Hearing loss, like most acquired disabilities, is not a chosen study.  Yet sometimes a person ends up with enough credit hours that they discover they have inadvertently minored in it!  The wonderful thing about this minor, is that all students can become substitute teachers if they choose too.  When I stopped looking at my course load, and instead sought ways to teach others what I have learned, my attitude about my “minor” began to change.  If I can help tutor ONE person with hearing loss, it will be worth the late nights I’ve spent cramming for exams, and tuition dollars I’ve thrown at “Hearing Loss”.  Because I had a series of good tutors myself, I quickly went on from the “why” to chapter two… “What now?”
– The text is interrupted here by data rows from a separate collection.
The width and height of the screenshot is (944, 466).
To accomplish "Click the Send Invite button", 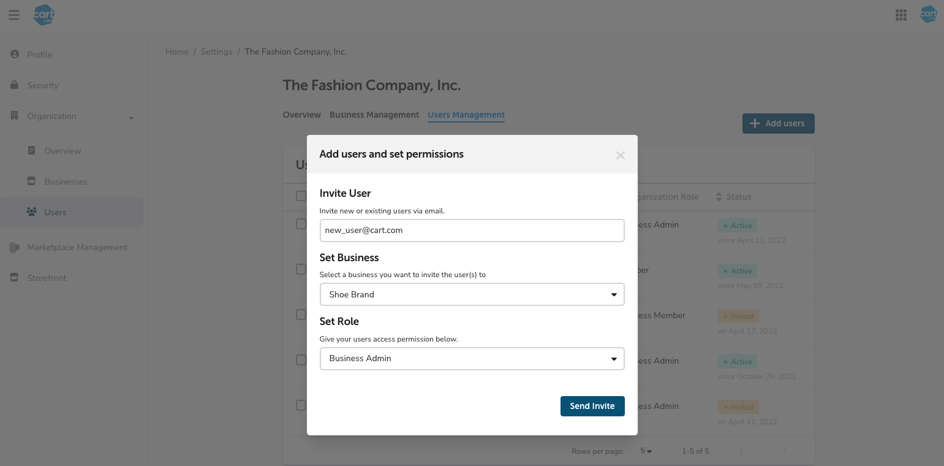I will point(592,406).
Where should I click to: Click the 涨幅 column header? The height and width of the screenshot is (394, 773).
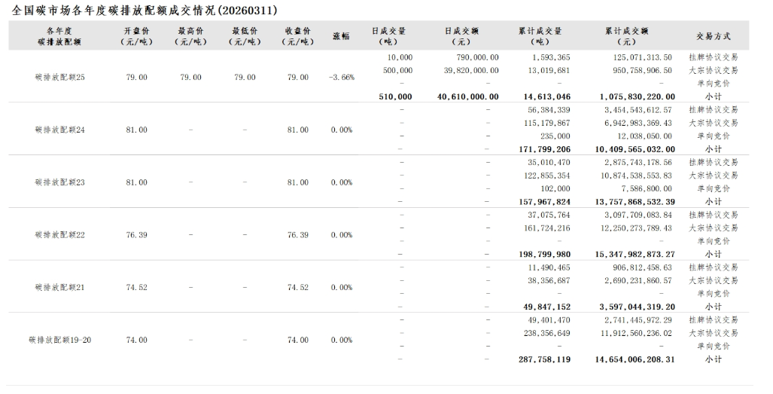[x=341, y=36]
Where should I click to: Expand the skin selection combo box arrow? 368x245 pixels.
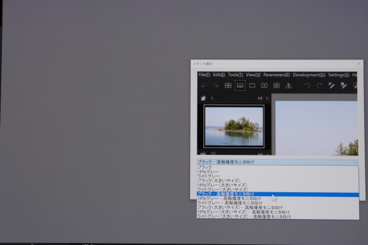pos(355,162)
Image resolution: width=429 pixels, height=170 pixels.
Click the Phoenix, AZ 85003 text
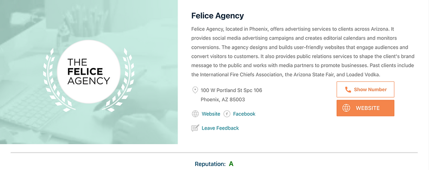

I’ve met some people in the seventeen years I’ve lived with hearing loss, who have made a “major” out of hearing loss.  It was never meant to be a “major”. Life is much more than “hearing loss”.  However, I have met some people who have a Ph.D. in hearing loss.  Don’t get me wrong!  Hearing loss can shape who we are, teach us life skills, develop attitudes and mold our character.  It can have a profound effect on our studies in “life”.  But I am not defined by my hearing loss.  Hearing loss has simply brought out unique characteristics that would have never been developed had I not experienced it.  Life is never about a disability.  Life is about our ABILITIES.  I can’t hear well, but you should see what I CAN do!  And I can only do it because I’ve learned to live with the uniqueness of my own personal hearing loss history.

What about you?  Have there been unique trials and triumphs that have steered your coursework towards a special kind of “you”? Are you searching for “teachable moments” in your “studies”?  Are you “teaching” with your own life? I don’t know about you, but I want to graduate with distinction!

Denise Portis

© 2008 Hearing Loss Journal

Things That Go Bump in the Night

Denise, Chloe, Chris, Kyersten and Tyco

Chloe – 3 year old Vizsla/Retriever mix and hearing assistance dog

Chris – 17 year old son

Kyersten – 18 year old daughter

Tyco – year old Norwegian Elkhound

My entire family (all the humans anyway) are headed to North Carolina this morning.  I can’t remember the last time I was “home alone”.  I was up late last night thinking about it even… tossing and turning and failing to get any sleep due to the fact I was worryin’ I wouldn’t GET ANY SLEEP over the days to come!  (Now I ask you… Does that make sense?)

At night, I am completely and totally deaf.  As my Nucleus Freedom implant is in it’s Dry n’ store (a device that SUCKS THE MOISTURE out of the electronics to keep it working properly, etc), I do not have the bionic hearing I boast of during the day.

It’s peculiar how I’ll still “sense” things, however.  For example, we have had a great number of electrical storms during the last week.  The flashes of lightening from behind our bedroom curtains, and even the house shaking/vibrating after a close crash of thunder, will rouse me from the deepest sleep!  Chloe (my assistance dog from Fidos For Freedom), sleeps right through storms as she’s been taught that a storm isn’t a sound in which I need to be alerted.

We have a new dog in the house.  Tyco is a Norwegian Elkhound puppy (just turned a year old) that we adopted from a local rescue.  He sleeps in his kennel downstairs, and Chloe (who also acts as my alarm clock) sleeps next to my bed… for obvious reasons.  You’d think I’d feel at ease about having the house to myself.  Especially so, as Chloe alerts me faithfully to anything out of the ordinary in addition to her trained alerts!  I have to wonder if I’ll be aware of “things that go bump in the night”?  Only time will tell… well… rather, only tonight will tell!

Denise Portis

© Hearing Loss Journal

Addendum:  It was so nice to see my wonderful husband and children come through that door Tuesday!  I’m certain I’ll sleep better tonight!